Yes, in the heyday of things seeming “OK,” a projected Canadian federal deficit of $26.6 billion was eye-bulging. The biggest hit to the nation’s pocketbooks was projected to be a rising cost in groceries that could amount to an extra $487 per average family in 2020, according to reports in December.

The nation’s legislators were set to bicker on income tax cuts, Coastal GasLink, Wexit and climate marches. The spring session of Parliament would have seen debates on gun reform, a ban on conversion therapy, and an update to the citizenship oath to recognize treaties with Indigenous peoples. 

A proposal to expand medically-assisted dying legislation, like the original bill back in 2016, could have given Canadians a rare opportunity to see their politicians putting partisan stripes aside and speaking from the heart. 

But having gone to the polls last fall, many of those would-be observers would have hung up their political hats and, breathing a sign of relief, stopped paying much attention to Ottawa. In a time when things were “fair,” there was so much else that 2020 had to offer. 

In April, we would’ve sat in packed movie theatres, stuffing ourselves with popcorn, elbow-to-elbow with strangers, whispering our judgments of a new James Bond film. 
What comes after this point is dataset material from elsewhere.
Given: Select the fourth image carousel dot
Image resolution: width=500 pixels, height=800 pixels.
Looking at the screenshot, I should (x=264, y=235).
In June, we surely—definitely!—would have watched, mouths agape, as the Toronto Raptors defended their NBA title. In the final game of the championship series, basketball would have united us all, coast to coast. We would also have united watching the Toronto Maple Leafs lose in the first round of the Stanley Cup playoffs. 

This summer, we would’ve taken a break from the patio and music festival seasons to huddle around at sports bars and family living rooms and watch Canada’s Olympic athletes compete with the world’s best in Japan. Kids, enjoying a precious couple of months off school, would sit on grandma’s lap or lounge on the carpet, trying not to pick at the mosquito bites they got at overnight camp. 

Yes, when things were “steady,” we would’ve made it to our cousins’ weddings, stayed too late at our friends’ birthday parties and gone on globe-trotting adventures. We would’ve had a fighting chance to hang onto our jobs, make the rent, save our pennies and try that new noodle place down the street. We would’ve visited our elderly relatives. WE would have motored along tickety-boo. 

Of course, Canadians might not have been happy. Under normal circumstances, we might have thought things were just so-so. Certainly not the best. “Better is always possible,” as our prime minister used to enjoy saying, until the phrase became more and more applicable to himself.

Think about it, though. Only six months ago, some representative sampling of citizens, all strangers to each other, were in boardrooms drinking free coffee and expressing little to no enthusiasm about national policy. They were hanging around in the same room together, their entire faces visible, having NO STRONG OPINIONS ABOUT THE YEAR AHEAD.

That the thought of finding the future pretty dull is now so preposterous—and appealing—says more about 2020 than almost anything else.